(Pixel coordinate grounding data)
┄┄┄┄┄┄┄┄┄┄┄┄┄┄┄┄┄┄┄┄

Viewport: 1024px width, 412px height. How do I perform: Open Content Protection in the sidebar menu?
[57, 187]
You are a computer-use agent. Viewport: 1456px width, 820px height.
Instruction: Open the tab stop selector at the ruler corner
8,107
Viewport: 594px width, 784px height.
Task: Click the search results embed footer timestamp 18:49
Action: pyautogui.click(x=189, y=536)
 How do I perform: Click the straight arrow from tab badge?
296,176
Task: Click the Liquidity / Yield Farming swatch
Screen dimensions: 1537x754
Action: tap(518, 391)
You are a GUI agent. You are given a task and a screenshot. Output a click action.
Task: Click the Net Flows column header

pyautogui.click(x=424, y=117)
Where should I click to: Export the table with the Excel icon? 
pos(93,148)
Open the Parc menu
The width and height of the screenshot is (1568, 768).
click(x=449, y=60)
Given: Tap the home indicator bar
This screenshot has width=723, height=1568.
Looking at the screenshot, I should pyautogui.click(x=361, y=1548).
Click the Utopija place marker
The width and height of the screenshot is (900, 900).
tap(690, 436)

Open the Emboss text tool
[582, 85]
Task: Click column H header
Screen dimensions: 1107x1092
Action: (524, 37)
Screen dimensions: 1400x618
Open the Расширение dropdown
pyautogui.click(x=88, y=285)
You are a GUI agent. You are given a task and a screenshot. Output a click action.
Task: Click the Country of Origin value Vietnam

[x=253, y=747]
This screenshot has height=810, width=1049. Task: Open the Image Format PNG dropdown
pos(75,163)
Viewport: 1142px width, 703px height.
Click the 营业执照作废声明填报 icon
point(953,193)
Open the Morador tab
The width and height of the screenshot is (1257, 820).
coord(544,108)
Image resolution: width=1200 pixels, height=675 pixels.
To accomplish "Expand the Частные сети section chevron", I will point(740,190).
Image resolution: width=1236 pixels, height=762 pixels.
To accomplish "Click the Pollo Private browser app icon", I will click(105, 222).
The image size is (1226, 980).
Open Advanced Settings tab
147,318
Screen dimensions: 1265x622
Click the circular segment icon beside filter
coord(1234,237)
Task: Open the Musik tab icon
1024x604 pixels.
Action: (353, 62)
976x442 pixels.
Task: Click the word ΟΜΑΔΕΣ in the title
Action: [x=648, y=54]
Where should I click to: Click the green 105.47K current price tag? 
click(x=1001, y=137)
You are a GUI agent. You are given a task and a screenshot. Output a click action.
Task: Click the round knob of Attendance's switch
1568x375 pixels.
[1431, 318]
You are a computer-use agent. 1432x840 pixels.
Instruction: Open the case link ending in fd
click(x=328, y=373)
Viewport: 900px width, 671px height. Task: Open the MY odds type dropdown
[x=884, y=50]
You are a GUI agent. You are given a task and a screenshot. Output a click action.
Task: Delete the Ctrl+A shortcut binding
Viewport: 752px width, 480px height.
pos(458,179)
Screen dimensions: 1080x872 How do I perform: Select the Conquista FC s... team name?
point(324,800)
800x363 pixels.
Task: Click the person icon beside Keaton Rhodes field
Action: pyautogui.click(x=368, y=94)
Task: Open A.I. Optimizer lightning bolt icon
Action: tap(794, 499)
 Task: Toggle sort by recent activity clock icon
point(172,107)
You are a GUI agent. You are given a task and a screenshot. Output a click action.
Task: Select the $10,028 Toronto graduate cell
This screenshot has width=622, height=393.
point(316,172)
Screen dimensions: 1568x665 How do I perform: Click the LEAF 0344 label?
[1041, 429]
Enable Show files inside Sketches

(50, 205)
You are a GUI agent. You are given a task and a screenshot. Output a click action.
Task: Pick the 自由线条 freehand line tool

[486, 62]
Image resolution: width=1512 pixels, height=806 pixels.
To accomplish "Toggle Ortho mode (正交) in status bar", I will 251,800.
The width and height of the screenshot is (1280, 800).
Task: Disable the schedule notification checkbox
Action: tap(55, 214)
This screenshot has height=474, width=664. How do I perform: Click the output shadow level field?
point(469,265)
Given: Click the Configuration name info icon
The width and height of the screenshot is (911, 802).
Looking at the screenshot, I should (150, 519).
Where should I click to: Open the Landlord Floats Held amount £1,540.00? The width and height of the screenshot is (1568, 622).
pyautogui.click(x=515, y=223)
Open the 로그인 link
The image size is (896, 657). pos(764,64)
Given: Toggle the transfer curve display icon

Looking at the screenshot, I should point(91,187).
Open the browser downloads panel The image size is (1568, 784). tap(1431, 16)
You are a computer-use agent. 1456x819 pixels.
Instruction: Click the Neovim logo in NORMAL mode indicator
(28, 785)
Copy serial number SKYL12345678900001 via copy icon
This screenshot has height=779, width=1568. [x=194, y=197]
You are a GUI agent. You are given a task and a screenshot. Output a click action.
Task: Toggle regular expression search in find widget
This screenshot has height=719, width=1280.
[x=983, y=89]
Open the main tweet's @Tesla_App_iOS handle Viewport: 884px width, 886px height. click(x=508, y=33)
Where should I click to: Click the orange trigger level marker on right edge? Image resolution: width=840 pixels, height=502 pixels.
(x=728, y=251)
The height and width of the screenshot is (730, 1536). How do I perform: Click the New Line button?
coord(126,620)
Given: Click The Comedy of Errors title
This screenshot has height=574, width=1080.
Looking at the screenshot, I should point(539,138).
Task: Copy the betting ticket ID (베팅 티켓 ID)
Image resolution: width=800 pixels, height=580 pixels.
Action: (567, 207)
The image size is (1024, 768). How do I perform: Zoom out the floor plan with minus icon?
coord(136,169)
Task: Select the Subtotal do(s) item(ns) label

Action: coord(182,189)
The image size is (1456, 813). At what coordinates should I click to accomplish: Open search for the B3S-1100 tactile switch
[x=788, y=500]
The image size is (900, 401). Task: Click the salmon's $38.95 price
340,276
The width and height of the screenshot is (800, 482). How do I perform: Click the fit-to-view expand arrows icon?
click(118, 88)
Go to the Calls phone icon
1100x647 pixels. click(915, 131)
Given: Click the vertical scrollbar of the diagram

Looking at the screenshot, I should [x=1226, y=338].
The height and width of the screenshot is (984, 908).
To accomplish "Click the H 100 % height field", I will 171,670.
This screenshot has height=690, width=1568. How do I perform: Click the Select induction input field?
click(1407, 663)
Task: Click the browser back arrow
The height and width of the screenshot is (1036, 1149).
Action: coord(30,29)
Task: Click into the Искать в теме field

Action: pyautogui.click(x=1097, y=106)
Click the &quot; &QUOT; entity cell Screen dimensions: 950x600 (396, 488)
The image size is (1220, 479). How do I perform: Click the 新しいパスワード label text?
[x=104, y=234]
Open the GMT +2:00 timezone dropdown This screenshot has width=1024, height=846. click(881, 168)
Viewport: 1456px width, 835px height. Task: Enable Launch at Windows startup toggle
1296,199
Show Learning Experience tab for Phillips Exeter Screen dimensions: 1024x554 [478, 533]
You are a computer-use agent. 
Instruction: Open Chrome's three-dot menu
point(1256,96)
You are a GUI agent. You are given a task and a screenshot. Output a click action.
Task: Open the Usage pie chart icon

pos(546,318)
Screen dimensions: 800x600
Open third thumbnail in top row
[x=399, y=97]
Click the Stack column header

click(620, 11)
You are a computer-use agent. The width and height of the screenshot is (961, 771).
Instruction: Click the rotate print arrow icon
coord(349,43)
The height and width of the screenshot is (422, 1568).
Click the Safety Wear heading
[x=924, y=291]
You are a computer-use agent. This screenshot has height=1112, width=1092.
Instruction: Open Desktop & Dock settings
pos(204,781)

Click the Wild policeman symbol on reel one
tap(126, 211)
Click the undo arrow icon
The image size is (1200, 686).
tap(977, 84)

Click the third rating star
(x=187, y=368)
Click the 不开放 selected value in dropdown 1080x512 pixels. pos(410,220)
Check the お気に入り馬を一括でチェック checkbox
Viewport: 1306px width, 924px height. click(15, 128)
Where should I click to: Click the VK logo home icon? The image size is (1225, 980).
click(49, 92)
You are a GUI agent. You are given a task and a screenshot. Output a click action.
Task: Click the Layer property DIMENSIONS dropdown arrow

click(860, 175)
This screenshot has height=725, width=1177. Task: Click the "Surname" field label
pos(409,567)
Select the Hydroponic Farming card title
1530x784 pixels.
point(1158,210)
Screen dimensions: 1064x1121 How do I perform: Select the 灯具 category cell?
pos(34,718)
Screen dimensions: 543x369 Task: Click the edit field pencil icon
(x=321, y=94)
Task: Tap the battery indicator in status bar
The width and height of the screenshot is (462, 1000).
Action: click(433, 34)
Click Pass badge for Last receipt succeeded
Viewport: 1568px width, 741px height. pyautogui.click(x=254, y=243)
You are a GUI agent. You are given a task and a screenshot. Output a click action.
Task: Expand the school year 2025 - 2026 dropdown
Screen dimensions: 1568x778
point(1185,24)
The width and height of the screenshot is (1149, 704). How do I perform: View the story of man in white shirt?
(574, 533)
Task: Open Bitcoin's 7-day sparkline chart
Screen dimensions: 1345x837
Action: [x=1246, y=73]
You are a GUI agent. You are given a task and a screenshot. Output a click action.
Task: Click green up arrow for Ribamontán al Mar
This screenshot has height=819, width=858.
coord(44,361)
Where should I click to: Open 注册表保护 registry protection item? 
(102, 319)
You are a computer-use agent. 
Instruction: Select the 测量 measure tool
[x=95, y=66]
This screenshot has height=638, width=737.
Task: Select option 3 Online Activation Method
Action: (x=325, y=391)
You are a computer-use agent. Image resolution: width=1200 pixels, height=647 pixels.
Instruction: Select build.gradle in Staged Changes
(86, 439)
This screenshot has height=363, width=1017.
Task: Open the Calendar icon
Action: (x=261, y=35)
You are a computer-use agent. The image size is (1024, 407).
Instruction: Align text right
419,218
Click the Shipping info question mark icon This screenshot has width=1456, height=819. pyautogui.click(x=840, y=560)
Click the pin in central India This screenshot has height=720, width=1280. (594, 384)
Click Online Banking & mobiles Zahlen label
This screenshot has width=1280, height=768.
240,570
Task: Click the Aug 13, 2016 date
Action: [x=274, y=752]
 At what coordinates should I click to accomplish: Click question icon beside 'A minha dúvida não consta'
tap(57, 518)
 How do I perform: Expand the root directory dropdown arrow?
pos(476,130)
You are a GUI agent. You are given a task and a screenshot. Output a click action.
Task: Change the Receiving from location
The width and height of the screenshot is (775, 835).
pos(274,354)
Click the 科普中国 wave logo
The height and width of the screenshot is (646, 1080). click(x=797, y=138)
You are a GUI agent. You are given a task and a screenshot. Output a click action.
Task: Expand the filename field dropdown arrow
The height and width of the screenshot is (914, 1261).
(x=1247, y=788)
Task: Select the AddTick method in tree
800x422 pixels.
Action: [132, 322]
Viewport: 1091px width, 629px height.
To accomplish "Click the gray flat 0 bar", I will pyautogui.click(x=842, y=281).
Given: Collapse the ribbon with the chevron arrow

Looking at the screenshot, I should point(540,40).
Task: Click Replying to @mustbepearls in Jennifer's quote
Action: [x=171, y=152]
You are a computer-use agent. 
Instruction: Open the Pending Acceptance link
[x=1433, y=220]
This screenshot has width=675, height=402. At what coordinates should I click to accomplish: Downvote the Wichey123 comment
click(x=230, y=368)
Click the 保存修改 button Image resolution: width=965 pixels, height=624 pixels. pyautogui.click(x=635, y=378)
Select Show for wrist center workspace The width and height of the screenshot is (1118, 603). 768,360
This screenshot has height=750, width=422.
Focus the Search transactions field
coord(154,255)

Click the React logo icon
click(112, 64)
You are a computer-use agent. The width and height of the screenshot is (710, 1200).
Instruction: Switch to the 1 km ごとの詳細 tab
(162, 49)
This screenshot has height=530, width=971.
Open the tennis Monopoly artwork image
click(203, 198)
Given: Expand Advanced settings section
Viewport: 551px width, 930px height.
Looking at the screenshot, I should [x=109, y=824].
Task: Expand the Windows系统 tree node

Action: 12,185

┄┄┄┄┄┄┄┄┄┄┄┄┄┄┄┄┄┄┄┄

▸ Exercise objective:
An exact copy of the lines from the one with "Given: Expand Advanced settings section" through the final line of the entries is the whole answer.

▸ Output below:
Given: Expand Advanced settings section
Viewport: 551px width, 930px height.
Looking at the screenshot, I should [x=109, y=824].
Task: Expand the Windows系统 tree node

Action: 12,185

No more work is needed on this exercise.